The above photos are a deomstration of how the vines are grown to protect them from the fierce winds and unrelenting sun. And I loved having winemakers pose with the "lid" of a basket pried back like a manhole cover. Pictured is Yiannis Paraskevopoulos of Gaia Wines.
I recommend visiting his winery not just for the wines, but for the incredible proximity of the winery to the ocean. To the left is the view from where I sat and tasted at Gaia.
Also, if you want a beer after all that wine, you can check out Santorini Brewing Company, where Yiannis just happens to be a partner.
Other wineries to visit? Domaine Sigalas is where I discovered the cellar-worthiness of Assyrtiko. You can also have lunch there, admist the surrounding vineyards, which are truly atmostpheric and almost otherworldly.
Estate Argyros offers an intense chocolate bar made with their excellent Vinsanto and even some roibos tea.
There's also some really cool stuff in there, too. Like a (pictured) 1920s/30s-era manual wine bottle corker.
Visit the cooperative winery, Santo Wines. There is a huge parking lot and you'll probably encounter numerous tour buses, but it's worth it to brave the crowds as the view is mind-blowing:
Photo: Santo Wines.
EXPERT PICKS: GEORGE ATHANAS (WINES FROM SANTORINI)
To these selections George also adds Boutari, Gavalas, and Canava Roussos (the latter two are "old style wineries or 'canavas' that make good modern wine, but in a traditional atmosphere), Karamolegos Winery, and Hadzidakis.
Where to stay? Here's what George had to say: "Oia is our favorite village on the north end of the island which is also much quieter during the late hours than Fira (center) and other parts of the island. It is where all of the pictures you see in the magazines are taken. It is very traditional, with fantastic views of the Caldera, has great restaurants, cafes, shops, and of course a great place to see the famous sunset.
Try Armeni Village, which is right in the middle of the Oia hanging off the cliffs; it has 2 small pools. Aris Caves is a also a nice spot, owned by a family with a great terrace overhanging the Caldera. We also stay often at Nikos Villas, which is located just as you enter Oia and more quiet, since it is away from the center, but a couple of minute walk to where the action is in Oia. Nikos Villas has a great large pool overlooking the caldera. Tell any of these places that George with Wines from Santorini recommended them."

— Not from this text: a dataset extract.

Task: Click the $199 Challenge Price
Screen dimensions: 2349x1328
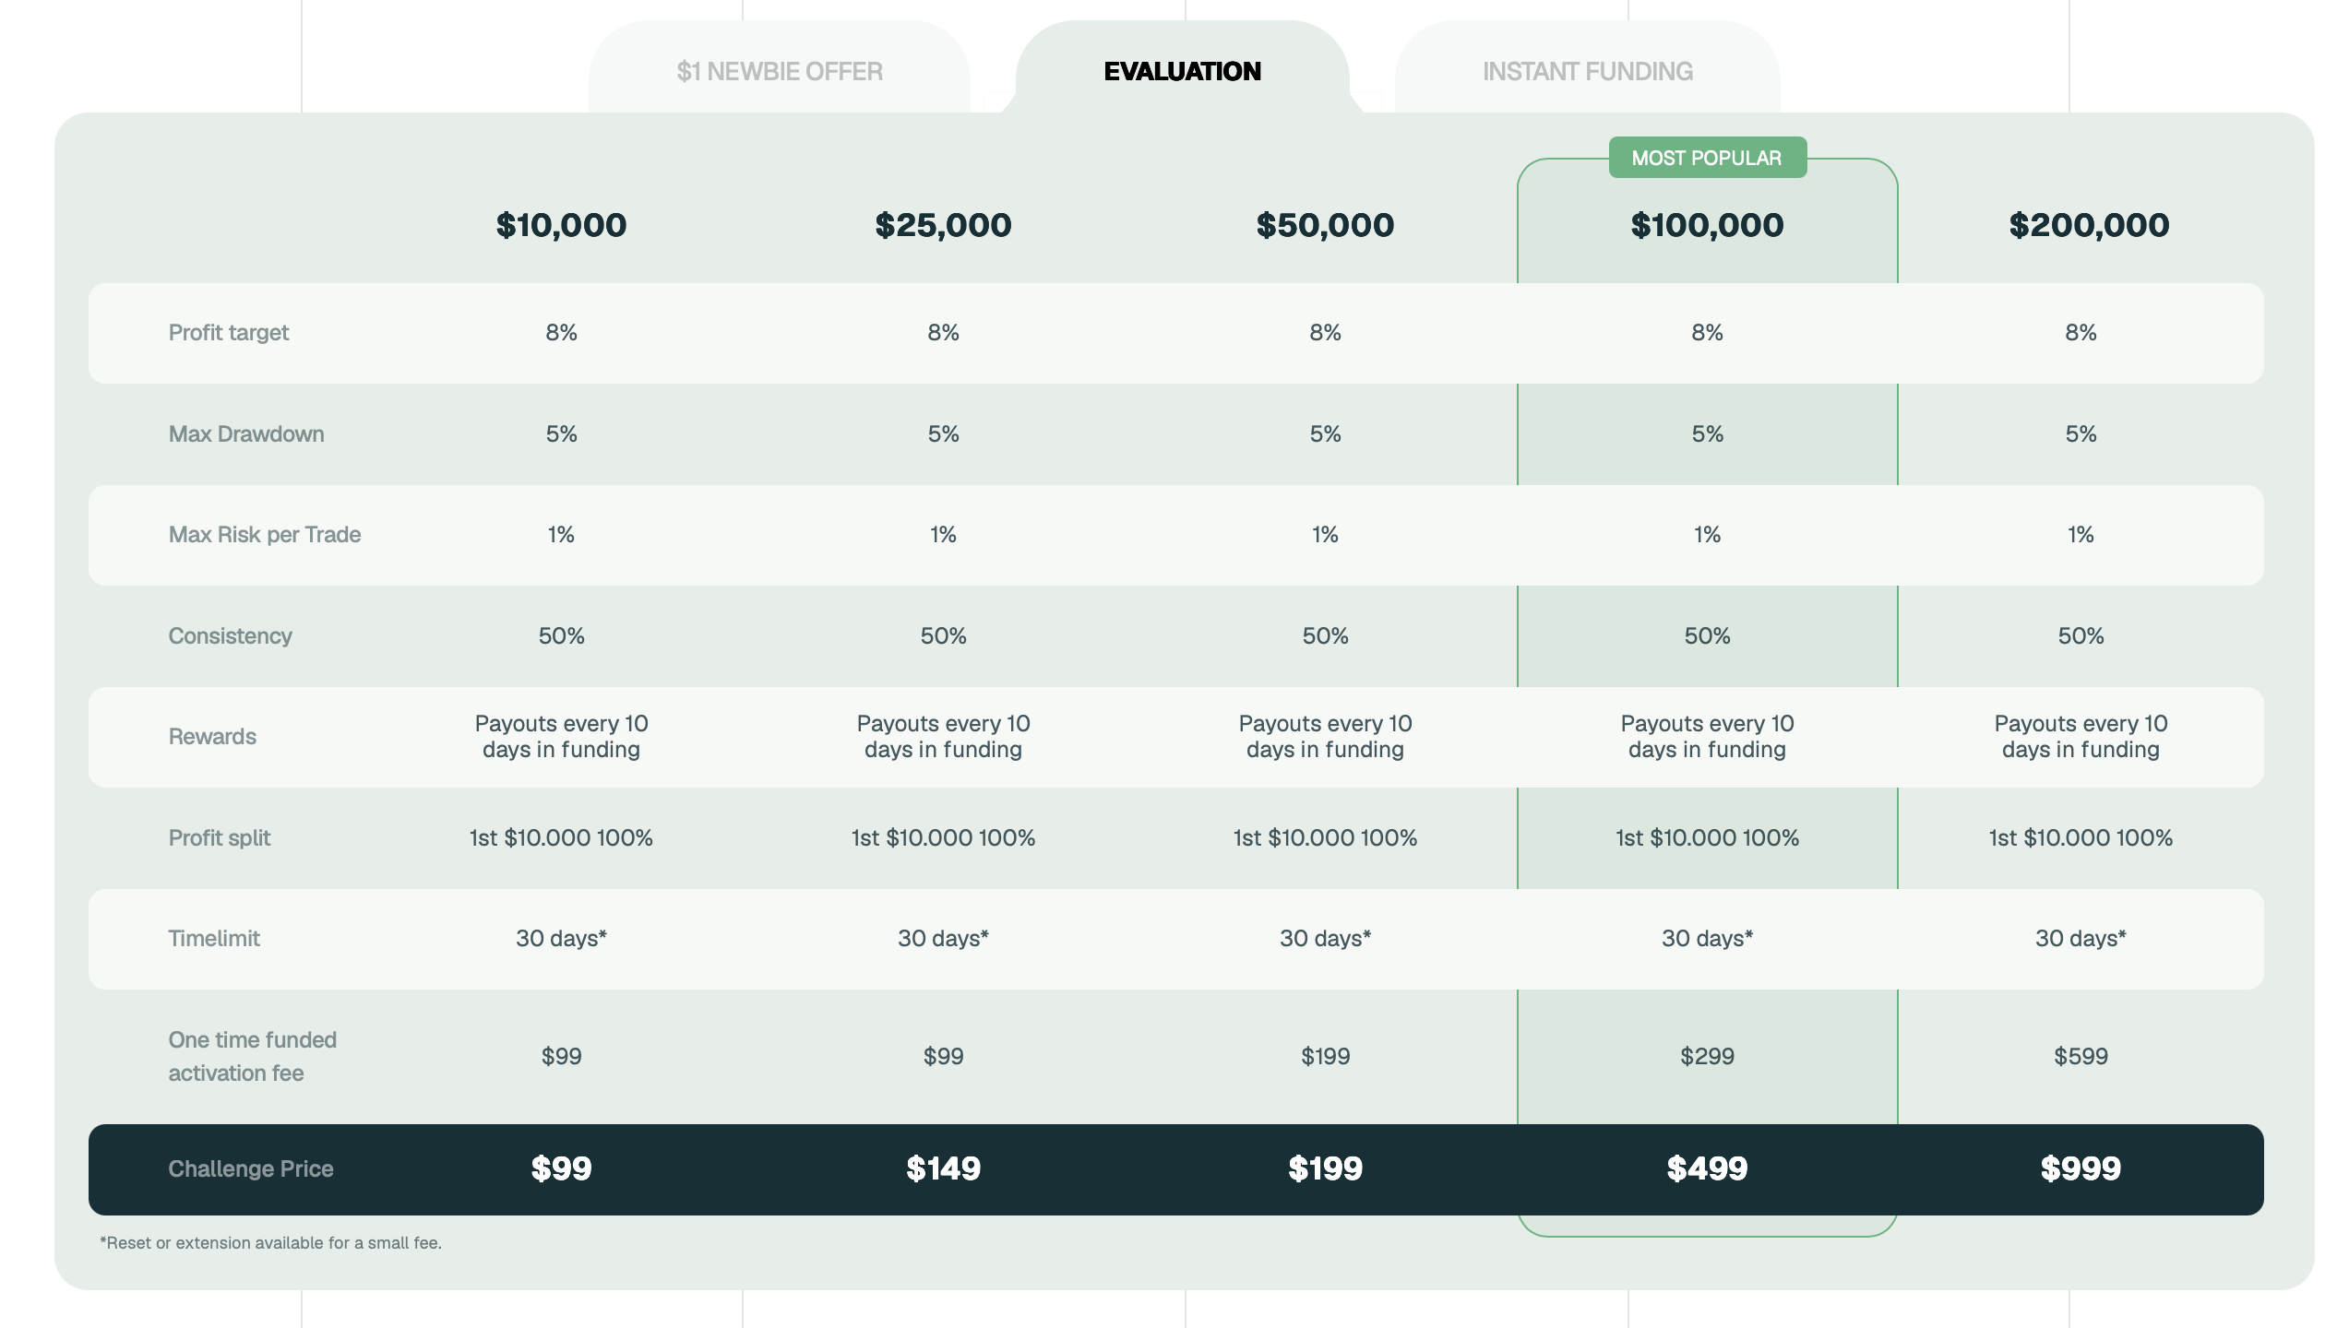Action: [1325, 1168]
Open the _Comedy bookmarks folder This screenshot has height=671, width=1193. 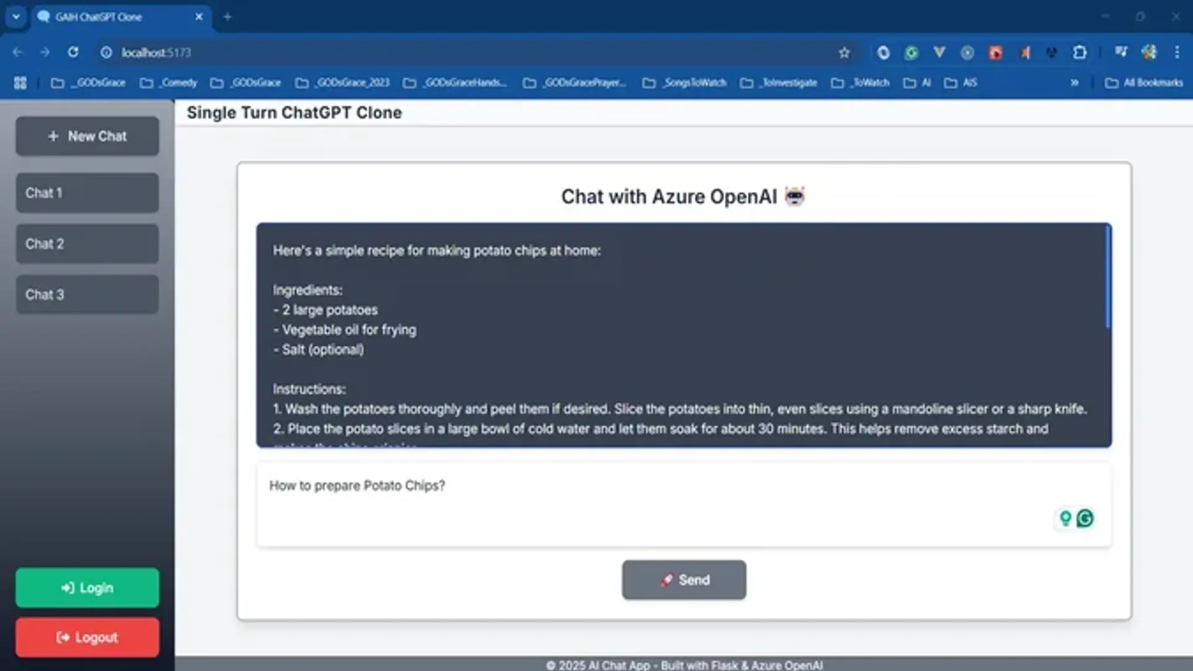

Looking for beaches? "Santorini has some great beaches, but not the traditional white sandy beaches of the Caribbean. They are with the volcanic black sand and are a study in contrast. You will be swimming in blue water, staring up at the rocky volcanic cliffs, and at the Red Beach they will be red cliffs.
Restaurants George highlights:
Oia: Skala (traditional seafood), Ferendini (One of my faves...nice view, traditional with a twist) & 1800 (pricey, more modern, but good)... Skiza Cafe (nice view, good sweets and coffee, good sandwiches)
Amoudi Bay: Just below Oia is this little fishing harbor with many good fish taverns. Go one night nd go all the way to the end and eat at Dimitris. Great, simple seafood and cool ambience at this little harbor at night
Megalochori: Selene Restaurant-nice and a bit of a modern take on Greek cuisine, but definitely recommended. The pace of service is slow, so make sure you have time, or go for lunch. [This place was pretty incredible. I will never forget having smoked eggplant ice cream there. Wow! --Jameson] Metaxi Mas is a great traditional tavern, hard location to find, but a must try!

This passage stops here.